Record excerpts →
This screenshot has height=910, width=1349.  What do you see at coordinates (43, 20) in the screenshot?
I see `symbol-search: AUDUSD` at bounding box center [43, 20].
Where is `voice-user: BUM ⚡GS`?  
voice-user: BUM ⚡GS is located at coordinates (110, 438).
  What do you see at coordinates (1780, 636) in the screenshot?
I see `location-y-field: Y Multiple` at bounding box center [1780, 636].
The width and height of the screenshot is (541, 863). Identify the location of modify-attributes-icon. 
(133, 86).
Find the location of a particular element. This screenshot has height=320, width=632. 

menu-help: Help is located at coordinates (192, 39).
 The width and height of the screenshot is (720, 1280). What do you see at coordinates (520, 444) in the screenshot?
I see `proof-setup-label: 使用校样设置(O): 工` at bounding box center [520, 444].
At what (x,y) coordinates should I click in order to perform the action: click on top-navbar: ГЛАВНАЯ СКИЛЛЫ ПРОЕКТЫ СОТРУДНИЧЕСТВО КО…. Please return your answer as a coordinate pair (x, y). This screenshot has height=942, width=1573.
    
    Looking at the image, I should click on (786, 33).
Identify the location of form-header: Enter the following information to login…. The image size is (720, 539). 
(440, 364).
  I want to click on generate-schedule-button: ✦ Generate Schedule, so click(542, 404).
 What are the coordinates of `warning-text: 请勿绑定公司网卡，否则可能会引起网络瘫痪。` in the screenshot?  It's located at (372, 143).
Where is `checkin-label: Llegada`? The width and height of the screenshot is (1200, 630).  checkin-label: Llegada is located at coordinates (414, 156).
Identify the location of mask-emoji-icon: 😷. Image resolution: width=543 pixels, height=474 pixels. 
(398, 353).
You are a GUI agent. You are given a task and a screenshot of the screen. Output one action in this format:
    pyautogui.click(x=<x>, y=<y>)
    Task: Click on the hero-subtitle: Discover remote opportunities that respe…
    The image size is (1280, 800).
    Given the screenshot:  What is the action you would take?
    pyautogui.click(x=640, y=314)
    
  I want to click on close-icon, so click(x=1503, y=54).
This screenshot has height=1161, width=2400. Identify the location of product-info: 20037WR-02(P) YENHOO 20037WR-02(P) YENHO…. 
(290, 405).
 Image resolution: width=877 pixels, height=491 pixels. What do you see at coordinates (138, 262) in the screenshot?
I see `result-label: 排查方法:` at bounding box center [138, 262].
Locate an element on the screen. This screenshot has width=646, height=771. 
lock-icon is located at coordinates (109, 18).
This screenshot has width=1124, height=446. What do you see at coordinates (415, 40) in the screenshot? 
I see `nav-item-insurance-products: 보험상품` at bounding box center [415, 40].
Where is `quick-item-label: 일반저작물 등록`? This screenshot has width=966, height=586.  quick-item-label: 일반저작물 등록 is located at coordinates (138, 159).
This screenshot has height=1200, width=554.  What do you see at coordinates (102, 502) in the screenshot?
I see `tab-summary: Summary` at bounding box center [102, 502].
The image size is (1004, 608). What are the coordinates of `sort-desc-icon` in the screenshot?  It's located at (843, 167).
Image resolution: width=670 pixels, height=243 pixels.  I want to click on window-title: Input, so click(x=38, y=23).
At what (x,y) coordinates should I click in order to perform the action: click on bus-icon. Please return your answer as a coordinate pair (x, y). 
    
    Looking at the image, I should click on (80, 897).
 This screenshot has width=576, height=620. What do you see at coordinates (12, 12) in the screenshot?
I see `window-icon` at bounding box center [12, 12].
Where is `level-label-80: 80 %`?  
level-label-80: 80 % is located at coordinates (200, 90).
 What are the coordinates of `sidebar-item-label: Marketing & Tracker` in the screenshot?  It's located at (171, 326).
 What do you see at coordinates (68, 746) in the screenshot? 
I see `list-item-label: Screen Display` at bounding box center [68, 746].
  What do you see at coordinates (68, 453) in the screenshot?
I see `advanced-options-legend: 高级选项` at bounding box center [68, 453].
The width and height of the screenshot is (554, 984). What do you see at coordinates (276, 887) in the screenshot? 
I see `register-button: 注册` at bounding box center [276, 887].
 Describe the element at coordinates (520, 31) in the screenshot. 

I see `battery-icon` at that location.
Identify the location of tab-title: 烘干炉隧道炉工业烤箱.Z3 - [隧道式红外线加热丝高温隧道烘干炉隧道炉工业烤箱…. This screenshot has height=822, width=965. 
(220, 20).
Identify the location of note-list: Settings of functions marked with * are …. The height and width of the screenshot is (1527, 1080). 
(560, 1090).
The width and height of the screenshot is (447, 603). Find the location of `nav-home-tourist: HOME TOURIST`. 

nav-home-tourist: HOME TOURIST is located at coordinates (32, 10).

Exercise details →
Count the lines in the data above that contain the string "HOME", treating uppercase and lowercase letters as different. Give only the number.

Solution for this problem →
2